He cut his hair and beard and became a wandering ascetic (shramana), like Prince Siddhartha had. And like Siddhartha, he crossed the Indus river into India. Before he could reach the Buddha, however, he stopped for the night and was given lodging in a potter's shed at the house of Bhaggava the potter in Rājagaha, the capital of King Bimbisara's kingdom. 

Buddha, Taxila Museum (Amir Taj)
The Buddha knew he was coming and arrived at the guest quarters in the potter's house after the king. The Buddha asked to be allowed to share it, and Pukkusāti -- having no idea that this was the Buddha -- readily agreed. They sat together for some time meditating in silence. The Buddha was impressed at the king's ability to meditate so deeply, apparently entering the absorptions.

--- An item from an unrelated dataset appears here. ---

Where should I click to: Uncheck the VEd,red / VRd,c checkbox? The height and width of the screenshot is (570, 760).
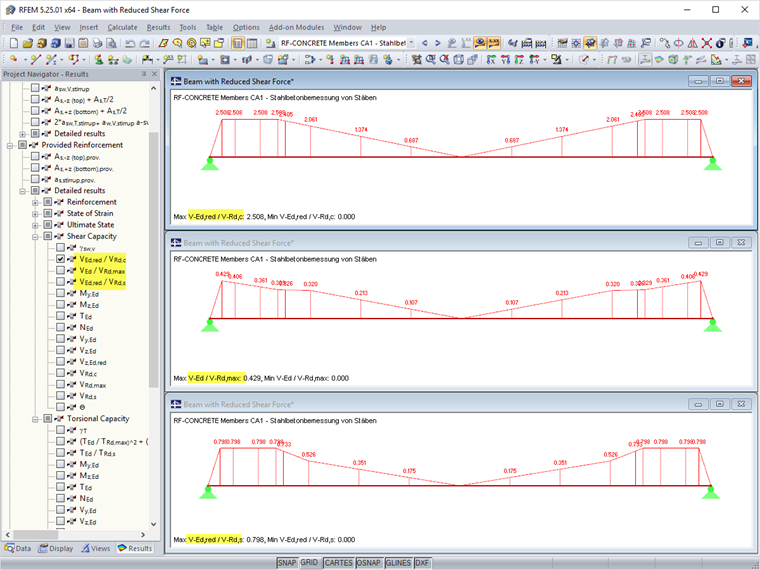click(61, 259)
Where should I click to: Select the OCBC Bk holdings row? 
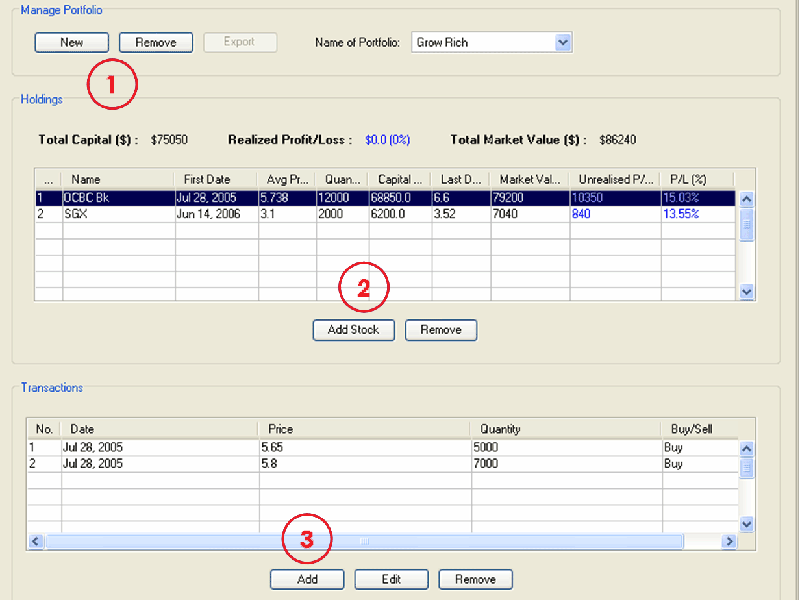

When he emerged and was still meditating, the Buddha taught him the Dhātu-vibhanga Sutra (hear it below). The former king, now a wandering ascetic, immediately recognized that this could only be his professed teacher, the Buddha. At the end of the sutra, having had a noble attainment, he begged his forgiveness for not having paid him due honor when they met.

He then beseeched the Buddha to confer on him the higher ordination of a fully gone forth Buddhist monastic. The Buddha said yes and sent him to procure a proper alms bowl and saffron robe. On the way, however, Pukkusāti was gored to death by a mad cow.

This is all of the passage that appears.